Le débat dure un an. Il est vif. Il est poussé. Il est fécond. Le peuple s’empare de la question. Il la travaille, il la réfléchit.

Les dirigeants sont unanimes : ce sera oui. L’euphorie de l’euro est encore proche ; ils pensent le moment historique.

Les « partis de gouvernement » (entendre le PS et l’UMP) se tendent même la main. Leurs chefs respectifs posent ensemble en une de Paris Match. On frissonne en pensant à l’union sacrée ; on ignore encore qu’on vient de tuer le système politique français. Et que les coupables deviendront tous les deux présidents de la république.

Les Français votent : le non l’emporte très largement. Contre l’avis des sachants d’en-haut. Qu’à cela ne tienne : Nicolas Sarkozy (à droite sur la photo de Match pour le lecteur, mais à gauche de Hollande) le fit passer par un vote du congrès.

Dès lors les cartes sont brouillées. La recomposition va prendre un temps infini : plus de dix ans avant qu’on commence à y voir plus clair. C’est qu’entre temps, de nouveaux événements ont eu lieu. La crise de 2008 en particulier va avoir pour effet de lifter l’un des acteurs et de le ramener sur le devant de la scène.

Mon hypothèse est que l’élection de Macron et son mandat ont achevé cette recomposition. En ce sens, il avait bien raison de parler d’un nouveau monde : un nouveau paysage où les repères allaient changer.

Si c’est le cas, il s’agit maintenant de faire la cartographie des blocs en présence.

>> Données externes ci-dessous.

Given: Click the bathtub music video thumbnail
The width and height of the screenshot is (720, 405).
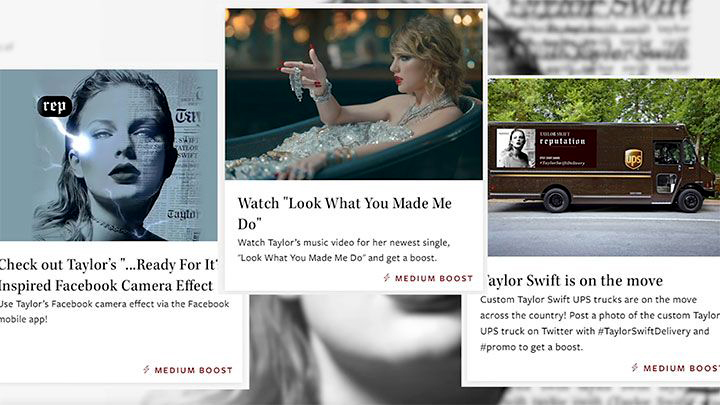Looking at the screenshot, I should point(354,94).
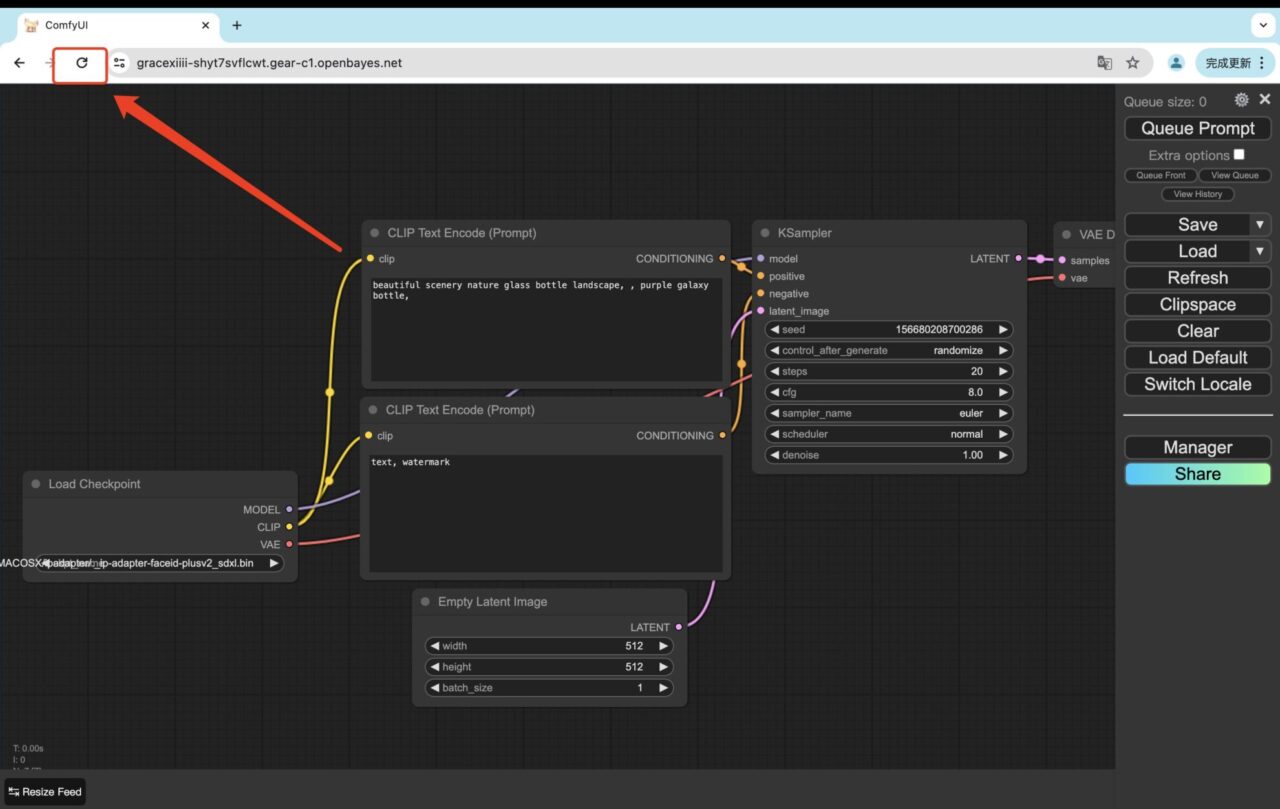Collapse the Load Checkpoint node
Viewport: 1280px width, 809px height.
[x=36, y=484]
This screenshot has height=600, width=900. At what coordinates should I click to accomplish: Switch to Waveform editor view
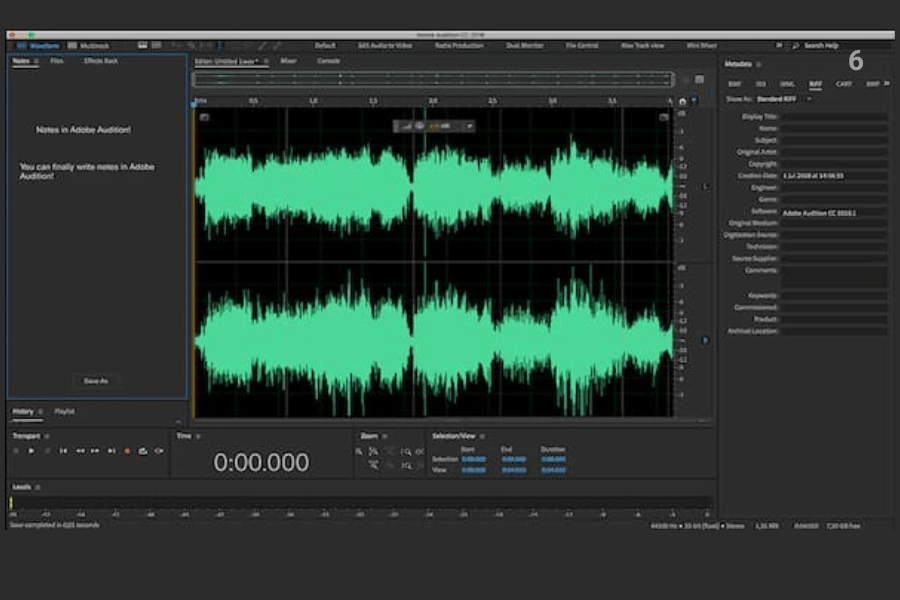38,45
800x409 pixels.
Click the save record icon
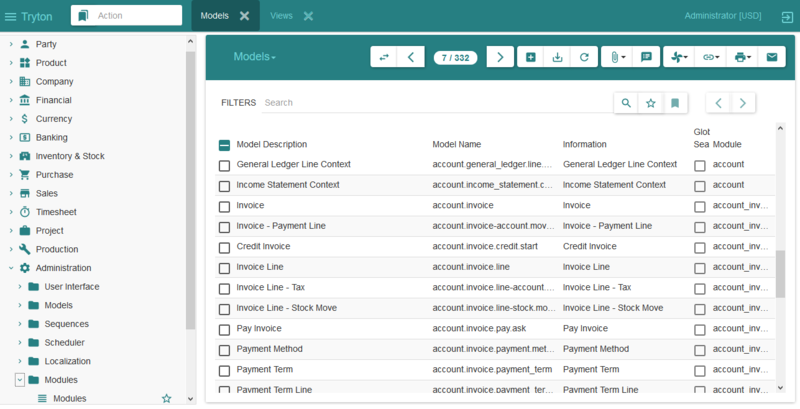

Comme dans la plupart des systèmes politiques démocratiques, il paraissent être un multitude ; ils sont en réalité deux, chacun étant à son tour divisé en deux. Les autres n’en sont que des commentaires.

La ligne de fracture qui sépare ces deux blocs tient en un mot : nation. Pour ou contre ? Deux continents se dessinent, irréconciliable.

D’un côté les internationalistes, de l’autre les souverainistes.

D’un côté les partisans d’un monde ouvert, sans frontières, où tous les flux peuvent circuler librement, y compris les êtres humains. On pourrait l’appeler le parti de la mondialisation.

De l’autre, les partisans d’un monde dont la nation est l’unité politique incontournable. La nation, avec ses attributs pleins et entiers : contrôle de ses frontières et des pouvoirs régaliens. Parti du souverainisme.

Les deux se regardent en chiens de faïence : c’est qu’ils ne sont pas compatibles.

Les deux se divisent à leur tour en deux ailes : un côté gauche et un côté droit. On retrouve là les fondamentaux auxquels on était habitué. Une aile gauche plus libérale, plus détendue, et une aile droite plus conservatrice, plus sérieuse.

Examinons-les tour à tour.

Chez les mondialistes, l’aile gauche a un nouveau visage. Faute de lui avoir trouvé un nom en français, on l’appelle en anglais du nom étrange de « woke ». C’est la gauche d’importation américaine, qui s’est développée là-bas piano piano pendant un demi-siècle et qui a éclos à l’aune de la crise de 2008. C’est l’enfant de Marx et de Steve Jobs.

Cette gauche-là est une forme de marxisme mise à la mode du jour, où les minorités ont remplacé les travailleurs prolétaires. Elle a des financements, elle a le vent en poupe : on la voit dans tous les journaux.

L’aile droite du parti mondialiste est beaucoup plus raisonnable. Elle est le fruit du référendum de 2005 : c’est la fusion de l’ancien parti socialiste, du centre et de l’UMP. L’alliance de la bourgeoisie de gauche et de la bourgeoisie de droite. Les gagnants de la mondialisation, cette classe qui se sent chez elle à Paris comme à Berlin, à Londres comme à Singapour. Ceux qui sont de partout, et donc de nulle part, et qui voient la France comme un vague arrière-pays, au mieux folklorique, au pire foncièrement mauvais. Ils veulent penser la France dans un ensemble plus grand dont elle aurait le contrôle. Ils rêvent de refaire l’empire napoléonien sous couvert d’union européenne : et voilà que, où qu’ils se tournent, c’est en réalité la domination du Saint Empire Romain germanique qui s’exerce.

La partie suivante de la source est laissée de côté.